Come hanno sottolineato i partecipanti alla IV Giornata di studio il problema dell’inquinamento acustico, che va ad alterare la qualità della vita di tutti noi, deve essere sentito come urgente dalle istituzioni e dalle diverse associazioni, ma anche dai singoli cittadini. Anche Arpat ha partecipato all’incontro a Palazzo Vecchio; a rappresentare l’Arpat c’erano Gaetano Licitra, che ha illustrato il tema della Mappatura Acustica e dei Piani di Risanamento nell’attività dell’agenzia e David Casini, che si è preoccupato di presentare al pubblico la questione dell’utilizzo di superfici silenti per limitare l’inquinamento acustico nell’ambito urbano. In particolare Casini ha richiamato alcuni risultati di una sperimentazione condotta a Firenze da Arpat, ormai Agenti fisici alcuni anni fa, su delle superfici fonoassorbenti di nuova concezione, ossia costituite da due strati porosi con differente granulometria.
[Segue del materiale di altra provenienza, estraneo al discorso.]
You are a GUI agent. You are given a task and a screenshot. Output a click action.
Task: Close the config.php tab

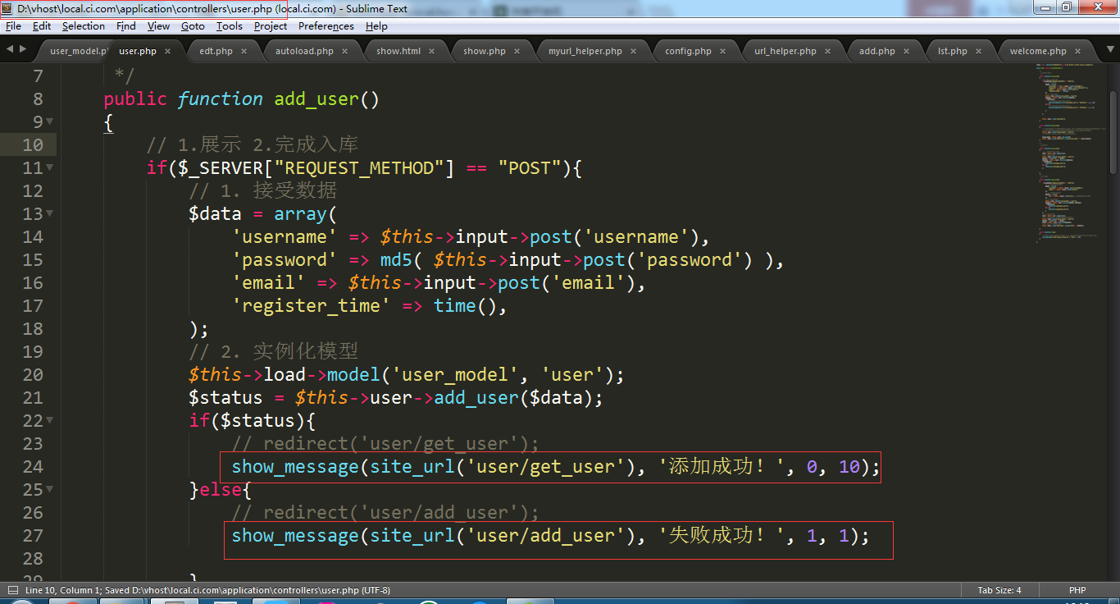point(723,51)
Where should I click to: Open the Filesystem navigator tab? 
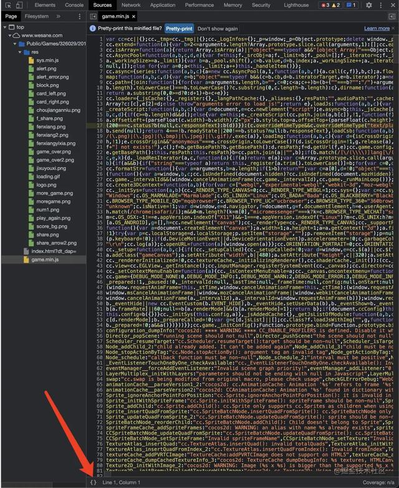click(x=37, y=16)
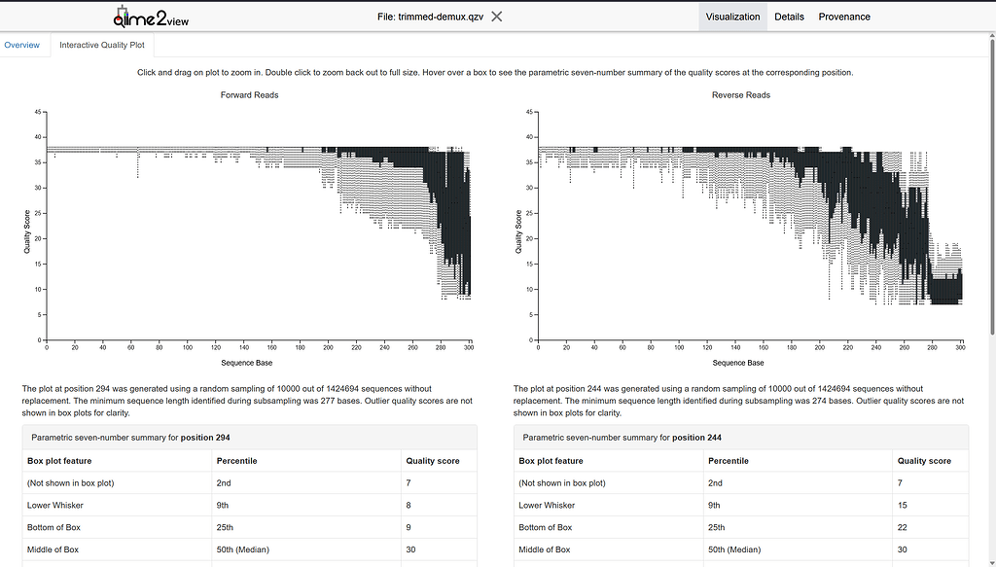The image size is (996, 567).
Task: Click the file name trimmed-demux.qzv label
Action: (x=430, y=17)
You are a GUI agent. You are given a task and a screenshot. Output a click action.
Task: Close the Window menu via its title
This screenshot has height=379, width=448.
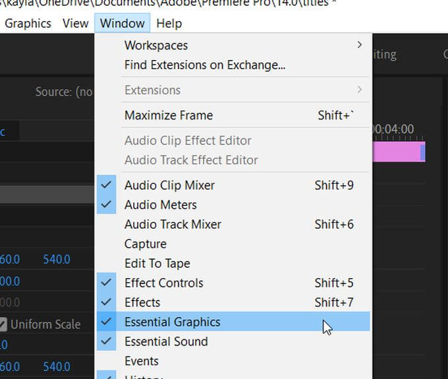pos(122,24)
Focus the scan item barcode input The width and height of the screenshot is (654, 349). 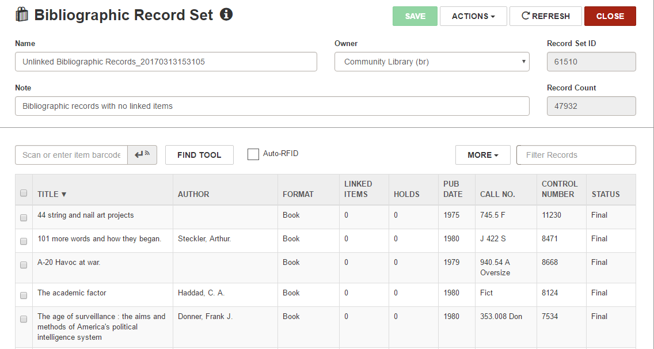pyautogui.click(x=71, y=155)
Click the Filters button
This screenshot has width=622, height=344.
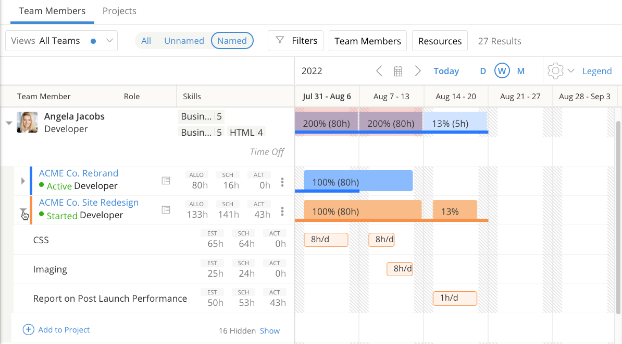[x=296, y=41]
Nelle conclusioni sono state in particolare sottolineate le migliori prestazioni rispetto a manti porosi mono strato utilizzati in ambito cittadino.

I risultati dello studio infatti permettono di dire che:

– L’eccessivo rumore derivante dal traffico può essere limitato da manti stradali adeguati;
– l’asfalto ad uno strato comporta una spesa minore dell’asfalto a due strati, ma ha una resa minore in termini d’impatto acustici;
– in alcuni piani stralcio di risanamento acustico dei comuni già approvati, è previsto l’utilizzo d’asfalti a singolo strato: in questi casi, al momento della progettazione civile delle opere, e in quelli a venire, sarebbe invece più opportuno l’utilizzi di manti drenanti – fonoassorbenti a doppio strato, di tipo analogo a quello steso nelle vie Lamarmora e La Pira, a Firenze;
– per quanto riguarda i doppio strato, tuttavia, la storia dei manti fiorentini ha mostrato che dopo circa cinque anni dalla posa in opera, si sono resi necessari pesanti interventi di manutenzione e rifacimento, con riasfaltatura tradizionale, anche manti a doppio strato richiederebbero interventi di mantenimento;
– tenuto conto del punto precedente, è importante che le amministrazioni, al momento di pianificare un intervento mediante asfalti fonoassorbenti, effettuino anche un’accorta previsione degli oneri economici connessi con le attività di manutenzione e rifacimento delle superfici stradali, al fine di garantire nel tempo la durata del risanamento acustico. Una tale valutazione potrebbe infatti far propendere verso altri tipi di intervento;
– è opportuno ottimizzare i costi dei manti a doppio strato intervenendo sulle voci acusticamente superflue, quali le canalette drenanti delle acque reflue; in sostituzione di tali elementi occorrerebbe pensare a soluzioni alternative, magari di minore arredo urbano, ma più semplici e soprattutto più economiche;
– la presenza dell’ «effetto suolo», ossia di un’attenuazione in eccesso che si ha tipicamente su superfici molto reattive, è stata riscontrata anche sui manti sperimentati a Firenze. Tale fenomeno evidenzia il fatto che la tecnologia dei manti porosi è particolarmente adatta all’ambito urbano, dove vi è un’ampia porzione di asfalto fra la sorgente ed il recettore. La presenza delle facciate, inoltre, può enfatizzare anche la capacità meramente fonoassorbente dei manti, nelle configurazioni urbanistiche dove le riflessioni sugli edifici tendano a confinare tutto il campo sonoro sopra il suolo asfaltato.